─── Text excerpt
# Nile Cruise



## Lanason (Sep 1, 2009)

I'm looking to fly my Dad and Step Mum over in Feb for the 4 of us to do a Nile Cruise (Luxor - Aswan) and then stay a few days in Aswan.

Does anyone have any recommendations for:-
- Travel Agents
- Nile Boats (the good ones)
- hotels in Aswan (nice ones - but not OTT)

Thanks

Adrian


----------



## Charlie's Angel (Nov 28, 2010)

Lanason said:


> I'm looking to fly my Dad and Step Mum over in Feb for the 4 of us to do a Nile Cruise (Luxor - Aswan) and then stay a few days in Aswan.
> 
> Does anyone have any recommendations for:-
> - Travel Agents
> ...


Hi Lanason :wave:

I can recommend the cruise with Thomas Cook, I was staying on the Terramar, it's a small boat but very nice, it's in their 'Style' brochure, I think they class it as their delux boat, I noticed it had 100% marks for everything food/accomodation/rooms etc. There's only 20 suites on board so not over crowded. The tours were excellent always back on the boat for lunch 1.30 everyday, so you have all afternoon to relax. Not a great deal of evening entertainment, but it is there every other night if you want it, and it really was a good laugh!! I can highly recommend it 

Don't know much about hotels in Aswan caus the boat was my hotel. But if you want to know anymore about the cruise just PM me.


----------



## Whiskey96 (Jun 6, 2010)

Contact the Sonesta Hotel in Heliopolis - they have their own boats, and I am told they are excellent... You may also get a better deal going directly. Contact Hotel P.R.


----------
──────
─── Extracted entries
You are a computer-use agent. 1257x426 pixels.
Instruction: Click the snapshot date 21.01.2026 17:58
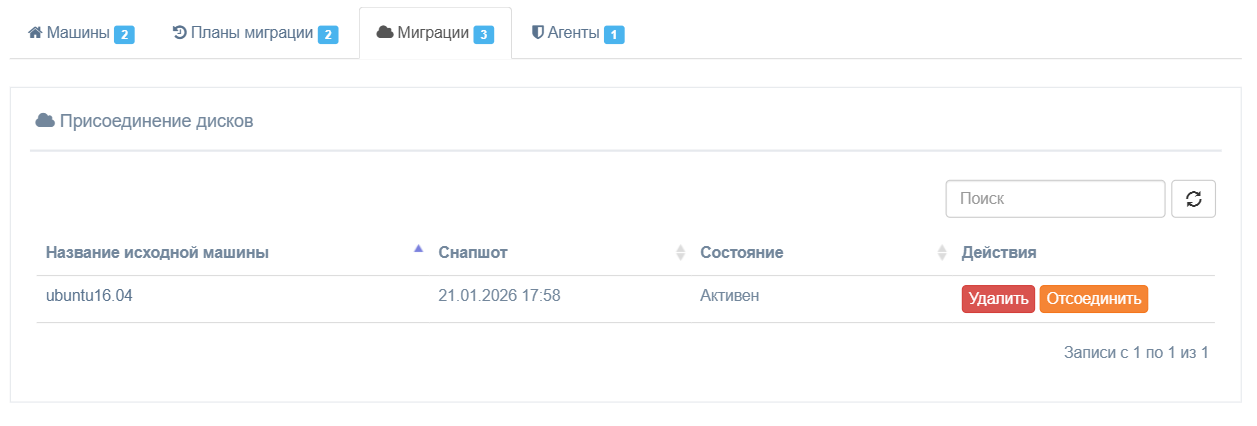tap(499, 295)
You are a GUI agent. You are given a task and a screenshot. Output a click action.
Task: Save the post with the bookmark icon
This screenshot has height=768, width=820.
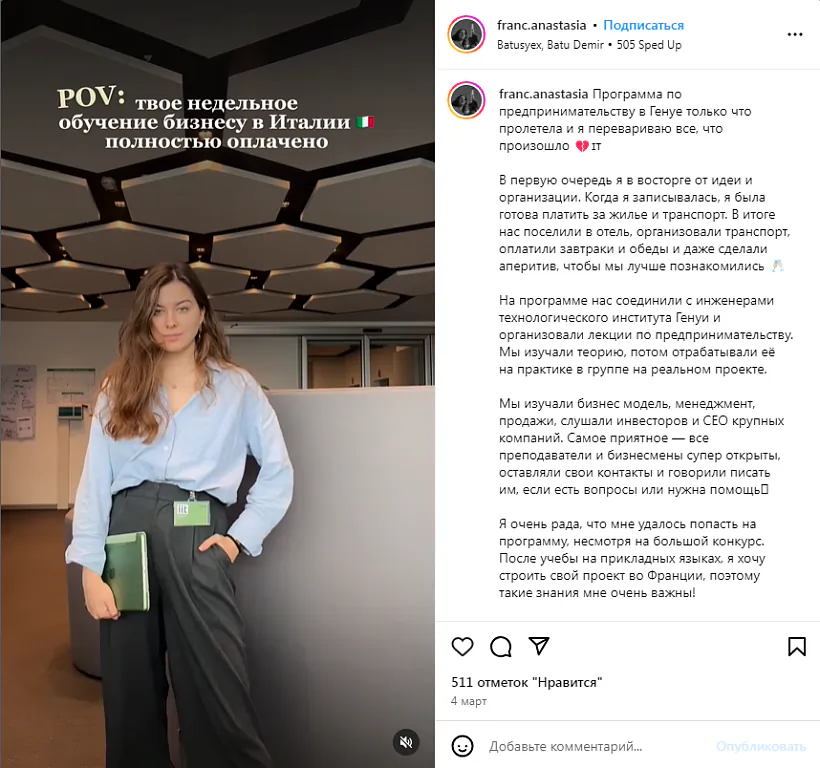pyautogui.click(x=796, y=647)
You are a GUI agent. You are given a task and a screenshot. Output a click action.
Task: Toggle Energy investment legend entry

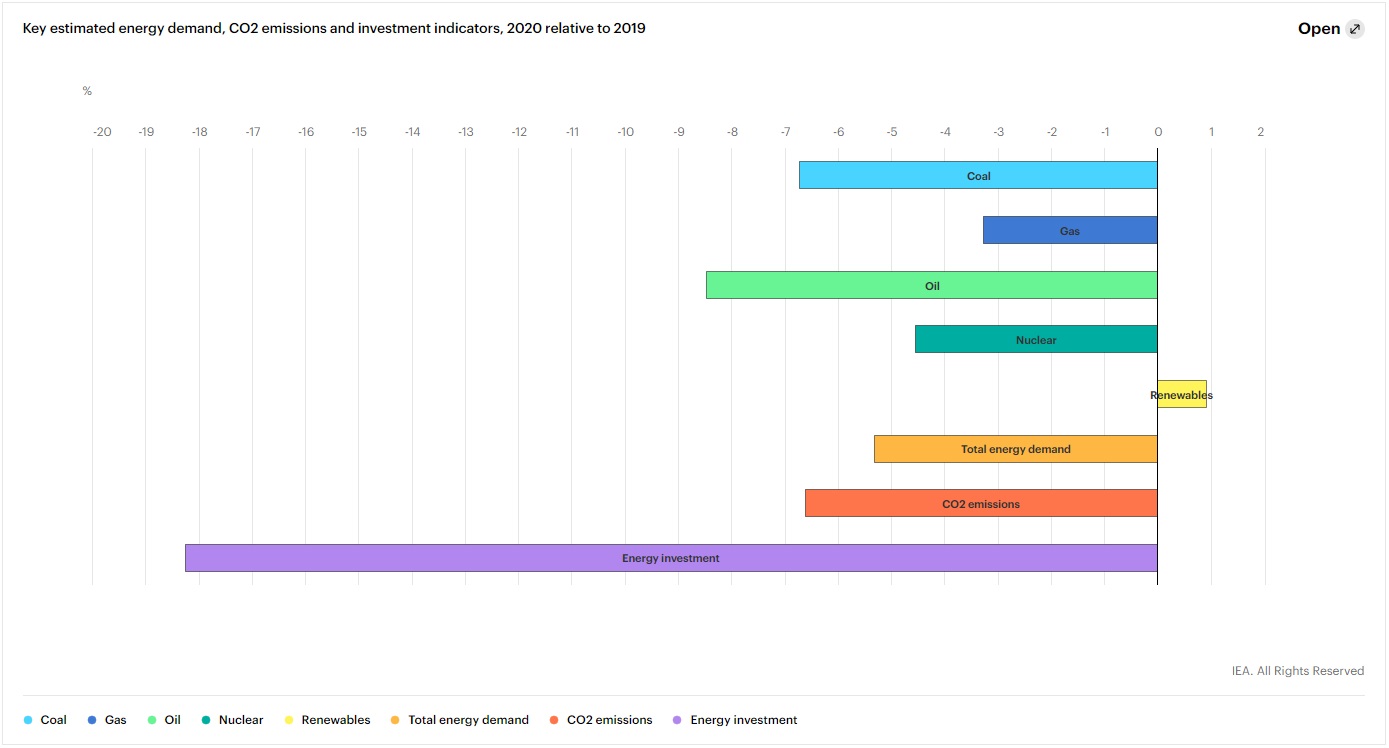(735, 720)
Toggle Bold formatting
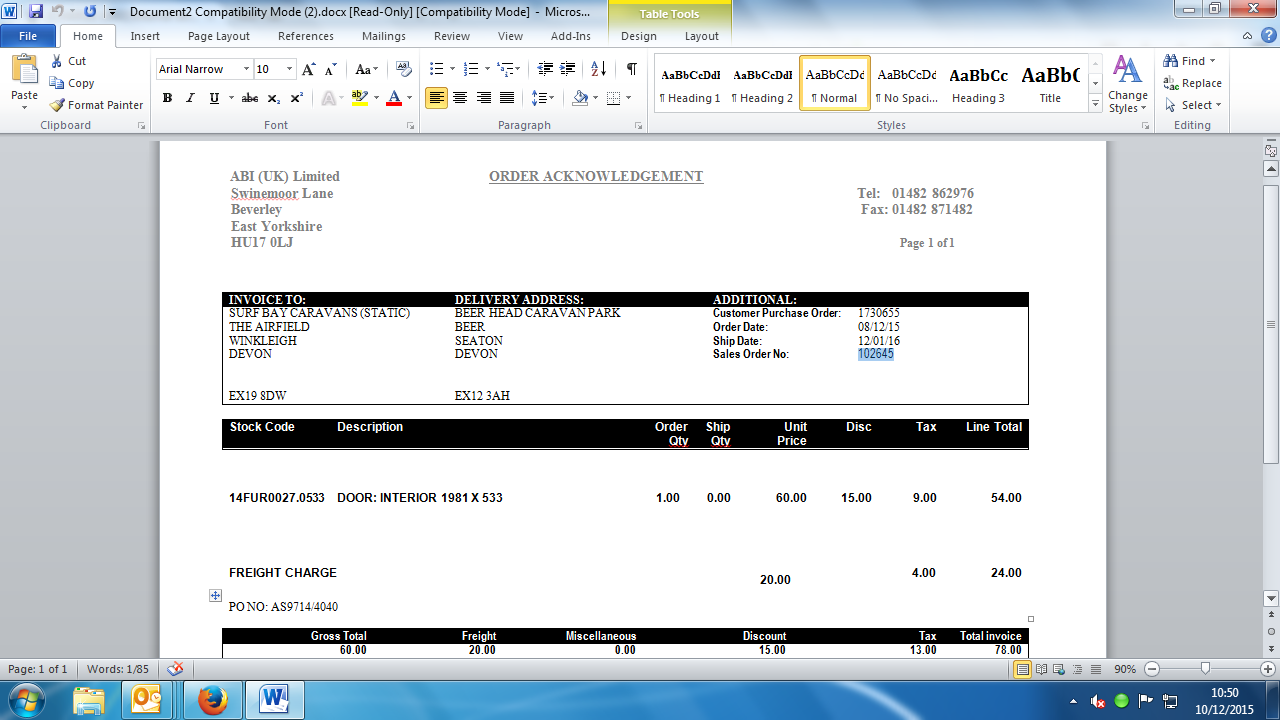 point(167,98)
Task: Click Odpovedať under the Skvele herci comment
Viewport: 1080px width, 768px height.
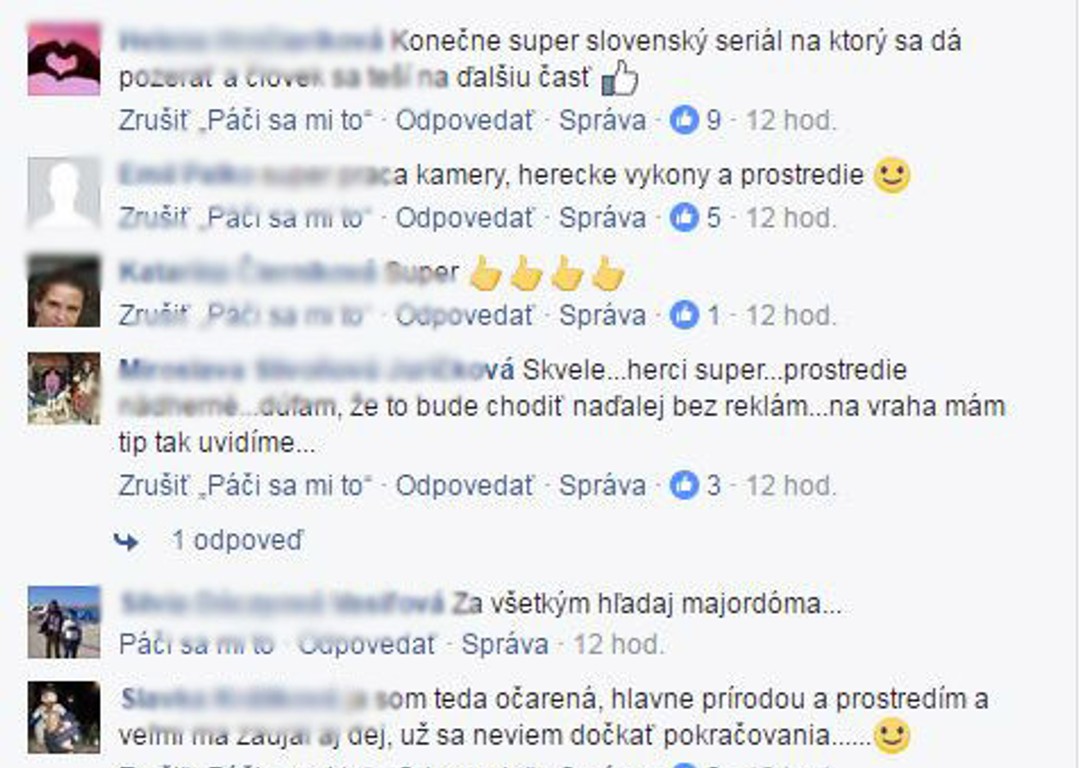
──────
== Your goal ==
Reproduce the Nile cruise thread between "Don't know much" and "(Jun 6, 2010)", inclusive. The entries have no connection to the Nile cruise thread.

== Reply ==
Don't know much about hotels in Aswan caus the boat was my hotel. But if you want to know anymore about the cruise just PM me.


----------



## Whiskey96 (Jun 6, 2010)